- Soal Tertulis 1
Jawab pertanyaan berikut berdasarkan kutipan dokumen.
(a) Di mana penulis duduk saat mengamati sepatu yang melangkah?
(b) Pada hari dan tanggal berapa agenda tebar hijab dijadwalkan?
(c) Berapa kira-kira jumlah hijab yang dibagikan?
- Soal Tertulis 2
Ringkas paragraf kutipan dokumen yang diawali "Selasa, 16 Februari 2016" menjadi daftar poin yang memuat fakta-fakta utamanya.

- Kutipan Dokumen
■ ■ ■ ■ ■ ■ ■

Perjalanan album baruku

Perjalanan album baruku
Udara siang di atmosfer ini masih sama dengan hari-hari yang lalu. Suasananya pun hampir tak ada yang berbeda. Tak ada yang melipat wajah dan senyum mereka. Ya, tak ada yang ingin menunjukkan kesedihan mereka pada suatu hal yang ada dalam pikiran mereka. Aku duduk di anak tangga fakultasku, memperhatikan setiap sepatu yang melangkah menghitung waktu. Mencari, menanti dan memaki setiap keadaan, bukan untuk menciptakan masalah namun mencoba menghubungkan setiap titik-titik dari saraf satu menuju ke saraf yang lain. Aku disini berperan sebagai pengamat. Namun kali ini bukan mereka yang menjadi objek pengamatanku melainkan diriku sendiri. Akulah tokoh dalam tulisanku. Disaat kucoba untuk mengamati, tak kutemukan hal yang begitu spesifik, hanya kenangan masa-masa sesudah hari ini yang ingin kutulis. Aku teringat kejadian 3 minggu yang lalu. Tak begitu runtut dan akan ku jelaskan sesuai alurku yang memang sedikit terbang menjelajah dari 1 tempat ke tempat lain.
Selasa, 16 Februari 2016. Aku ingat, hari itu adalah hari yang sudah aku jadwalkan bersama teman-teman DEPUTRI FKMI UNIPA untuk membuat agenda tebar hijab di Universitas. Jumlah muslimah di UNIPA berkisar kurang lebih 350 0rang dari angkatan 2013-2015. Deskripsi dariku tak akan terlalu jelas, hanya mengetahuinya melalui data mahasiswa muslim yang pernah kulihat dari salah seorang teman yang pernah melakukan penelitian menghitung jumlah mahasiswa muslim di UNIPA. Saat aku dan teman-teman membagikan hijab yang jumlahnya hanya kurang lebih 200 lembar kepada mahasiswa  muslimah yang melintas di depan sekret UKM FKMI, banyak hal yang aku lalui, mulai dari mengajak mereka untuk singgah ke sekret seusai mereka kuliah atau sebelum mereka berangkat kuliah sampai sesi foto-foto bareng bersama mereka. Teman-teman yang lain pun ikut menyemangati kami dengan menyumbangkan tenaga mereka, ada yang berkoar-koar menggunakan pengeras suara untuk mengproklamirkan tentang ajakan berhijab, ada pula yang berbesar hati memegang papan tulisan yang bertuliskan tentang kegiatan kami “ Bagi-bagi Hijab gratis untuk muslimah UNIPA”. Peristiwa  ini telah terbingkai indah dalam album baruku, menjadi salah satu bagian dari banyaknya kisah yang tertulis. Meski kadang lelah menghampiri namun karena semangat dan ketulusan hati mereka yang menguatkanku untuk tetap tegar hingga akhir, ya tentu saja mereka, mereka yang tanpa ku beri tahupun akan mengetahuinya bahwa yang ku maksud adalah mereka, karena pengetahuan mereka berlandaskan ukhuwah.

■ ■ ■ ■ ■ ■ ■

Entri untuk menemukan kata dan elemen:
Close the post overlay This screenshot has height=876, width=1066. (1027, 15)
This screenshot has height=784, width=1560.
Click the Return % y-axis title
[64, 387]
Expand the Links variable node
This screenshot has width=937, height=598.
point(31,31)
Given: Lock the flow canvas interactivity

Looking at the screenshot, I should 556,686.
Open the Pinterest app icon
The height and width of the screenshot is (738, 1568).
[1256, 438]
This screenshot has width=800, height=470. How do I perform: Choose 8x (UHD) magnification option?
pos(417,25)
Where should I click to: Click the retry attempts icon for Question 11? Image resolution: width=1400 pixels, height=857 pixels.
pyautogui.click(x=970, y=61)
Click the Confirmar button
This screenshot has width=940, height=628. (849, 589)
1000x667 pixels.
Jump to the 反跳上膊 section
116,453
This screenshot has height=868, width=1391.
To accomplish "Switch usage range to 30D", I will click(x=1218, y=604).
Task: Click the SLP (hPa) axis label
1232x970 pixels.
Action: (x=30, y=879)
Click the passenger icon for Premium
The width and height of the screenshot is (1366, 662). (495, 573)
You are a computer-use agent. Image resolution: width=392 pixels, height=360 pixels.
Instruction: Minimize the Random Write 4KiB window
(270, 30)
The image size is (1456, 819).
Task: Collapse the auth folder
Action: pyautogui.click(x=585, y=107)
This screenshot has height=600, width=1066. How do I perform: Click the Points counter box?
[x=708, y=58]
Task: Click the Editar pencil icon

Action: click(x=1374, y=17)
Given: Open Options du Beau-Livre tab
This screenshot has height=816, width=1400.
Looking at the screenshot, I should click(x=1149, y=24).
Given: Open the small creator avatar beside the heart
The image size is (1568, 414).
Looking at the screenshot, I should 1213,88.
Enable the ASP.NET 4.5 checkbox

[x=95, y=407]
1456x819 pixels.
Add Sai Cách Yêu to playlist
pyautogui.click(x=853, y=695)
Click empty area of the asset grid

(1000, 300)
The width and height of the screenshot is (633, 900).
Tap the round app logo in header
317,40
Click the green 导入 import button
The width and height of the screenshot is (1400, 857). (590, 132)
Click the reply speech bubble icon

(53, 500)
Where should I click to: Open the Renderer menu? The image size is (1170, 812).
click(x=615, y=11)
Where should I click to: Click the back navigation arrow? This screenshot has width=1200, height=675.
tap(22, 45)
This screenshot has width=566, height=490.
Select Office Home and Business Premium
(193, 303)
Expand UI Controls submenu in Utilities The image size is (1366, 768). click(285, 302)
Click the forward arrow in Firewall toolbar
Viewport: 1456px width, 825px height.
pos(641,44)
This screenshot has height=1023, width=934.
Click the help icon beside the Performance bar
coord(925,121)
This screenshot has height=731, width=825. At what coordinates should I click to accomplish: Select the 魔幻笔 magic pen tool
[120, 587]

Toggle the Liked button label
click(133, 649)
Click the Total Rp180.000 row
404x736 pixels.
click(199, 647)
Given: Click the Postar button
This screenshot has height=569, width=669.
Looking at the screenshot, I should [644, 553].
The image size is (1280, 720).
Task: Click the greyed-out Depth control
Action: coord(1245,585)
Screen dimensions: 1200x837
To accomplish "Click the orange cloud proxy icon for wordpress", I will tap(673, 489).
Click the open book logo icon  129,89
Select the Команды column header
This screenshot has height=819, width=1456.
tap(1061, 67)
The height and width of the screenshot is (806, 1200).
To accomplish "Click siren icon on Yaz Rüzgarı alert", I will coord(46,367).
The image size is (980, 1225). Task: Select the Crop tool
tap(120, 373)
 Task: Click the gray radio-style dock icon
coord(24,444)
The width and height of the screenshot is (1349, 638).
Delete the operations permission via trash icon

■ ■ ■ ■ ■ ■ ■

- Hasil Tugas 1
(a) Di anak tangga fakultasnya.
(b) Selasa, 16 Februari 2016.
(c) Kurang lebih 200 lembar.

- Hasil Tugas 2
- Selasa, 16 Februari 2016, penulis dan teman-teman DEPUTRI FKMI UNIPA menjadwalkan agenda tebar hijab di universitas.
- Jumlah muslimah di UNIPA sekitar 350 orang dari angkatan 2013–2015, menurut data dari seorang teman yang pernah meneliti jumlah mahasiswa muslim di UNIPA.
- Sekitar 200 lembar hijab dibagikan kepada mahasiswi muslimah yang melintas di depan sekret UKM FKMI.
- Mereka diajak singgah ke sekret sebelum atau sesudah kuliah, lalu berfoto bersama.
- Teman-teman lain ikut membantu: ada yang menyerukan ajakan berhijab lewat pengeras suara, ada yang memegang papan bertuliskan "Bagi-bagi Hijab gratis untuk muslimah UNIPA".
- Peristiwa ini menjadi bagian dari album baru penulis, yang tetap tegar hingga akhir berkat semangat dan ketulusan teman-teman yang berlandaskan ukhuwah.